Notes de l’auteur : MAJ : 19 juin

En attendant le messager, Lirion et Elara se reposaient dans un espace réservé aux gardiens de passage. Elara se laissait enlacer par Lirion, qui semblait avoir un besoin viscéral de rester près d'elle, tandis qu'elle le questionnait sans relâche.

— Donc, tu dis que les Terionnour regroupent trois grandes familles ? répéta Elara.

— Oui. L'espèce primordiale a évolué en trois familles distinctes. Par exemple, les Llewylth que tu as vus plus tôt ont toujours les cheveux bruns et les yeux bleus et protègent le peuple. À la capitale, on voit surtout des Aevarn, avec leurs cheveux blonds et leurs yeux d'or, chargés de protéger la cité et la reine Dahut.

— Et la troisième famille ? Ce sont des prêtres ? plaisanta Elara.

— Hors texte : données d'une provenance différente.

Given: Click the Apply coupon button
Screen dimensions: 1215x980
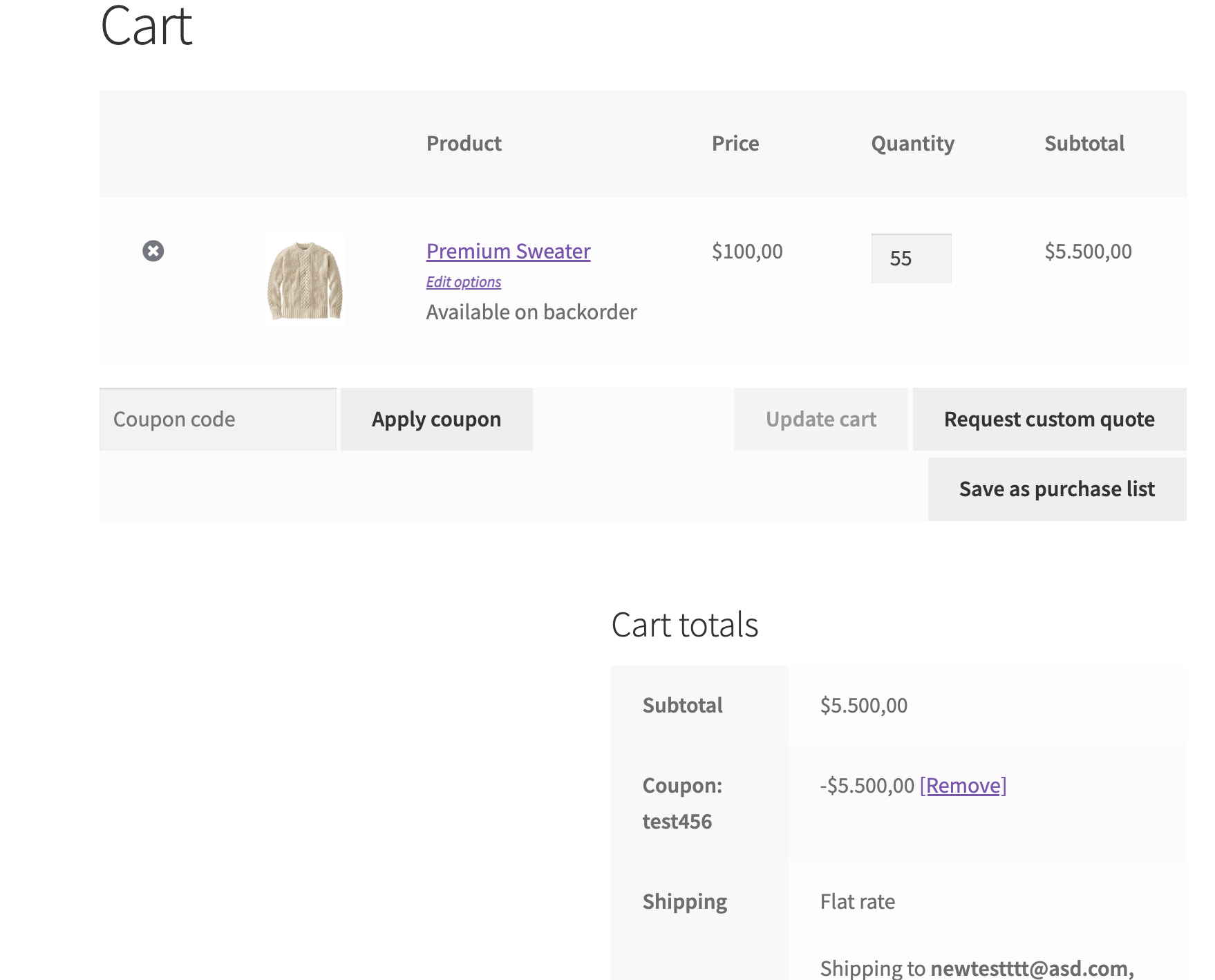Looking at the screenshot, I should 436,420.
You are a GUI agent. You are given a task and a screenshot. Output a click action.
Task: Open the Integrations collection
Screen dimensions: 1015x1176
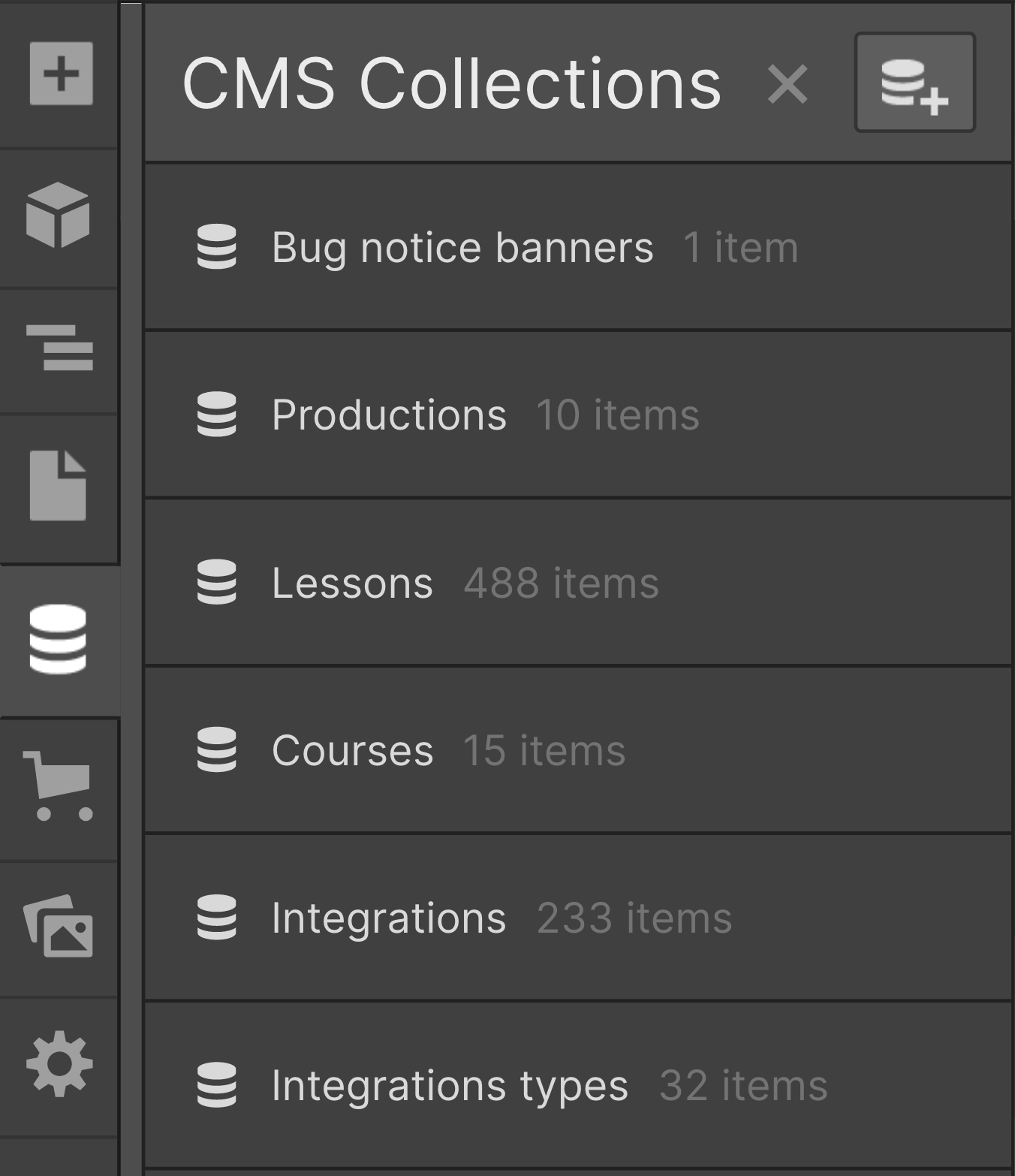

— Non, les Eldorann sont des sages, des chercheurs ou des conseillers. Ils sont petits, avec des cheveux d'argent, et représentent la famille la plus ancienne. Certains ont connu le royaume avant sa fermeture.

— Comme des vieux croûtons du sénat, dit-elle en souriant narquoisement.

— Je ne sais pas ce qu'est le sénat, mais pour répondre à tes questions, les Pennel et les Drindod sont des Hoper. Nous avons des cheveux tricolores, tandis que les Pennel ont des cheveux blonds pâles et se chargent de la communication dans le royaume.

— C'est amusant que les familles soient reconnaissables à la couleur des cheveux, dit Elara en caressant distraitement le bras de Lirion.

— Toutes les créatures de Brocéliande n'ont pas cette particularité, mais les Terionnour et les Hoper, oui.

— Les familles s'entendent bien entre elles ?

— Il y en a des plus sympathiques que d'autres, comme chez les humains.

— Connais-tu la vraie raison de la fermeture des frontières ?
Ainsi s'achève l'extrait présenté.